In the best stories, I believe the characters and their actions as much as I believe my own personal relationships. A convincing cast pulls me in to the story better than anything else.

However, most fantasy stories do not have convincing characters. The most offensively unconvincing characters are love interests.

Let me outline the plot at the beginning of Wizard’s First Rule…

Our hero lives on the outskirts of a small remote village. While investigating the mysterious sudden murder of his parents, he notices a beautiful female traveler walking in the wilderness alone. He also notices four sinister men who are surreptitiously stalking the traveler. Our hero meets the girl, helps her avoid, and eventually defeat her stalkers.

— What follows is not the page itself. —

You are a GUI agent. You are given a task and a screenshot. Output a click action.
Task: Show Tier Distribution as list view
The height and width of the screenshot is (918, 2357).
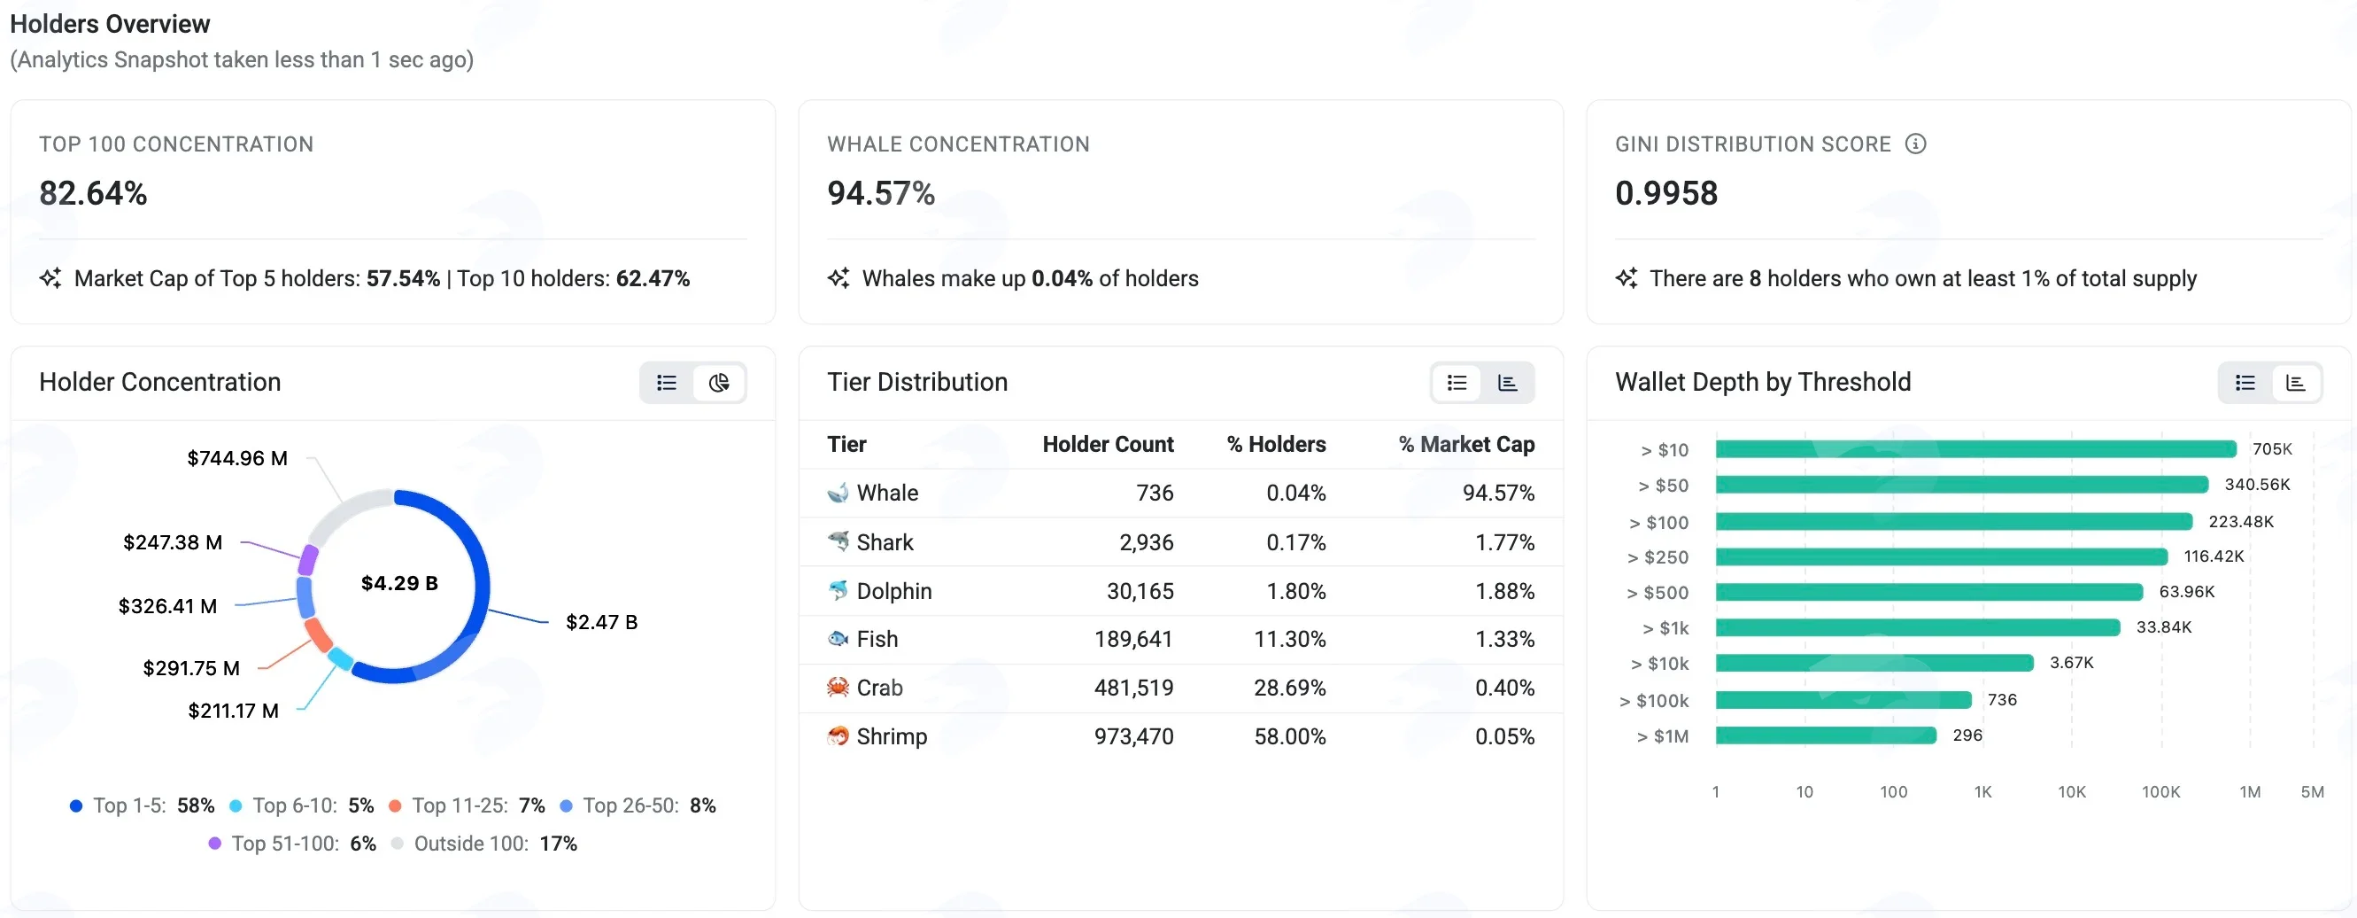point(1457,383)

It turns out that the girl is actually a highly intelligent and powerful magician (not quite powerful enough to defeat the four men by herself), and while she maintains a tough exterior, she has been through traumatizing experiences, and occasionally needs the dependable kindness and emotional support that only our hero can provide. Our hero finds her quite attractive, but comes to consider her his friend, and having a kind and understanding disposition would never try to take advantage of her occasional weakened state.

I am supposed to relate to the main character. This is preying on the fantasy that an attractive and powerful girl will see what a good, wise friend I can be, open up to me for emotional and physical support, eventually leading to romantic, and finally sexual interactions… She comes to me (and only me) and opens herself to me because of my humility, wisdom, patience, and overall goodness. This story that plays out in the first few chapters of Wizard’s First Rule is unrealistic and aggravating. It’s an angle that’s overused and abused. I suspect it’s also alienating to non-male readers.

Why is this same story played out in so many other fantasy novels? As I was approaching the last chapter of Hyperion, I thought the story would finish inoffensively, but then the conclusion of the entire story depended completely on an improbable and unconvincing love story not at unlike the one in Wizard’s First Rule.

I concede that not every story needs to be written for all genders. They are fantasy novels after all. Romance novels (for example) are often written and marketed to a female audience. I imagine unrealistic male love interests are common in romance novels.

I’ve been reading The Name of the Wind by Patrick Rothfuss. It’s wonderful. It’s imperfect. It’s like being in the other world. It’s like being drunk. While I’m reading, the current world ceases to exist. I stop noticing words on the page, and the world in the story materializes in front of me. Best of all, this is a novel that gets the love story right. How? Well, the relationship is dysfunctional, doomed, and convincing. The protagonist is in his early teens, awkward, crushed, and incompetent. There are specific things he does that I relate to doing when I was his age, or in my first relationship. Awkwardness, competing interests, and ignored instincts all get in the way of the relationship. Perhaps it’s because I’ve been there that I relate to it so strongly. Perhaps nearly everyone has.

I am optimistic there are more fantasy novels like this one out there waiting to be read.